Data listing:
=-=-=
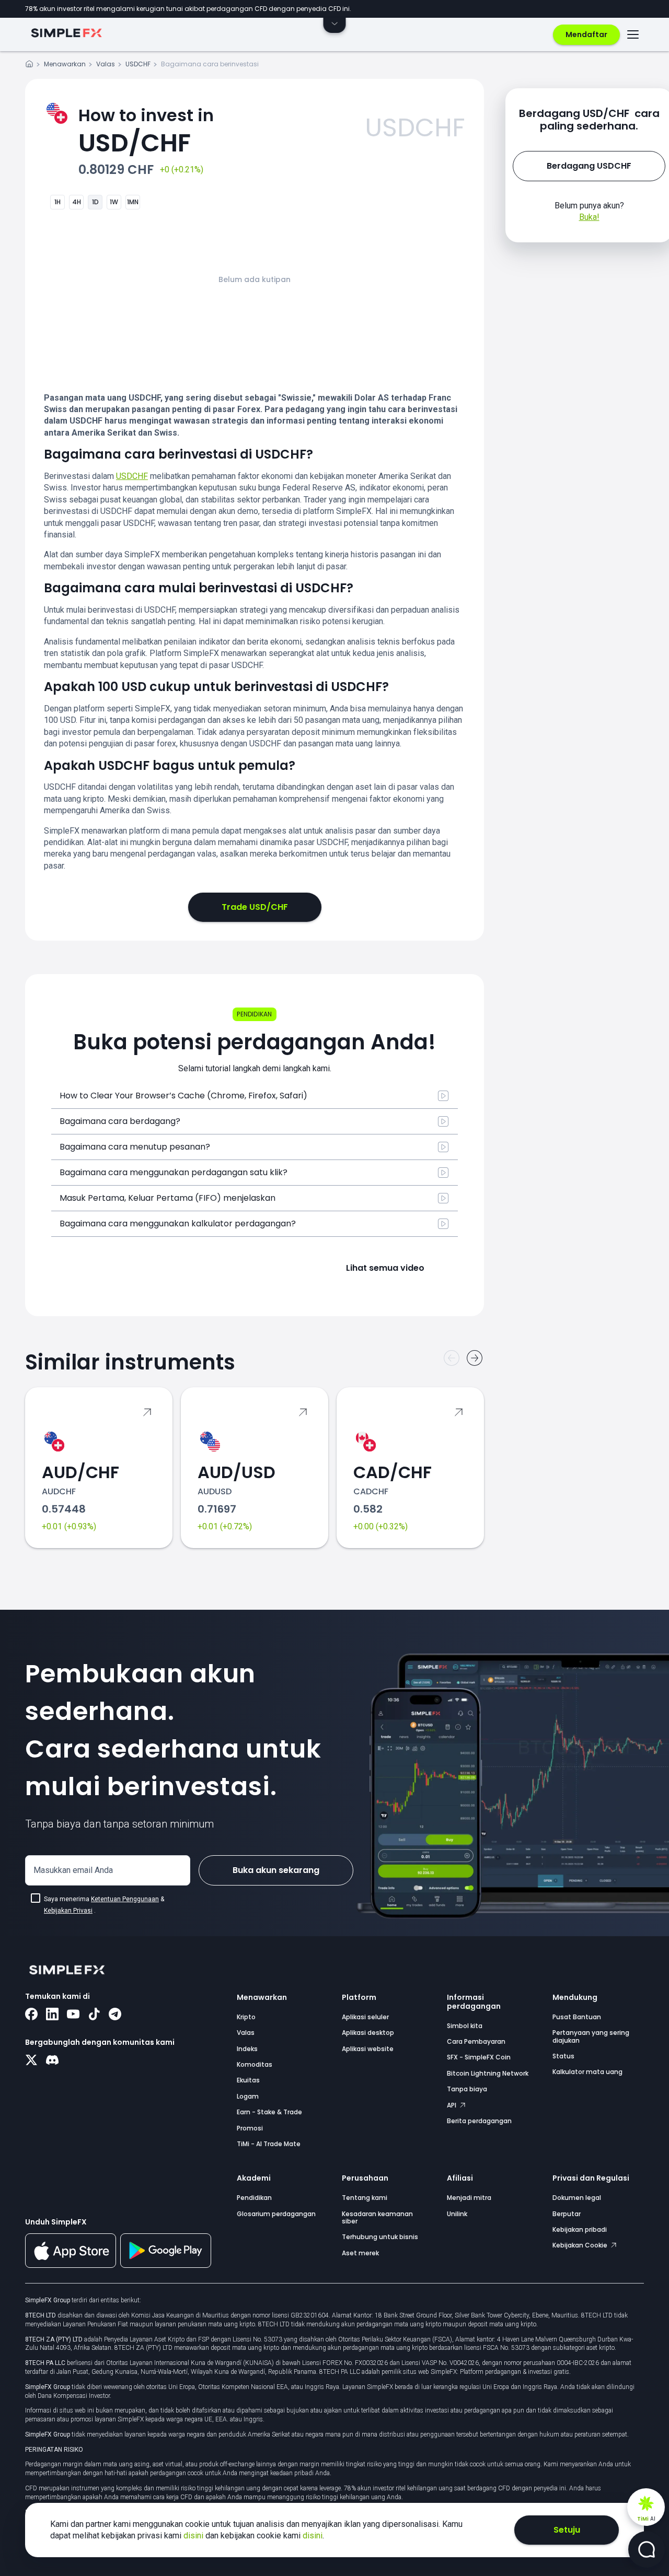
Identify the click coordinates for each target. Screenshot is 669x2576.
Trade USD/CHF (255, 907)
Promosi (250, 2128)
=-=-=
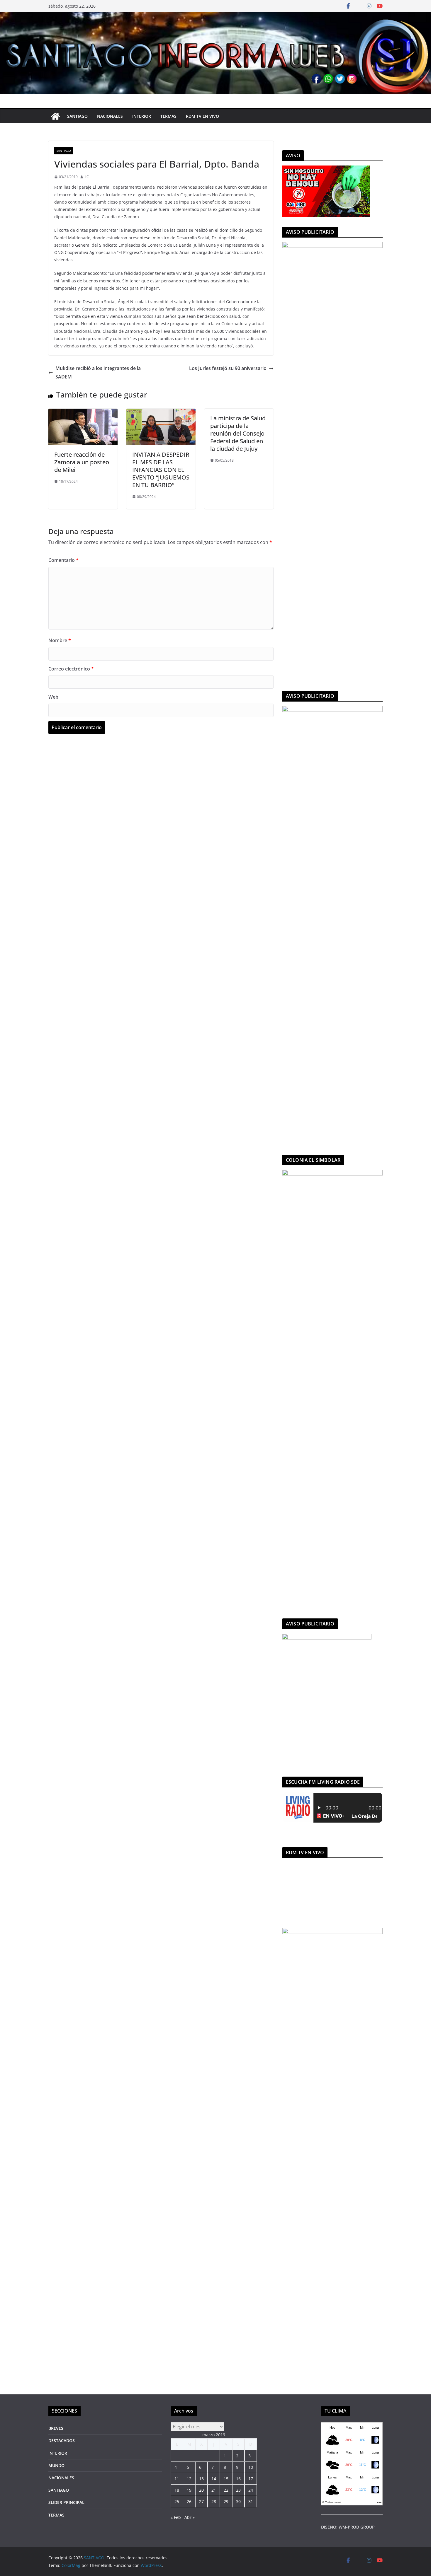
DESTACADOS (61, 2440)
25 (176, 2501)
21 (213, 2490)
=-=-=
Problem statement:
Transcribe the records above exactly, beginning at the line that contains "Identify the click" and ending with the line that contains "Promosi (250, 2128)", both included, and nothing else.

Exercise answer:
Identify the click coordinates for each target. Screenshot is 669x2576.
Trade USD/CHF (255, 907)
Promosi (250, 2128)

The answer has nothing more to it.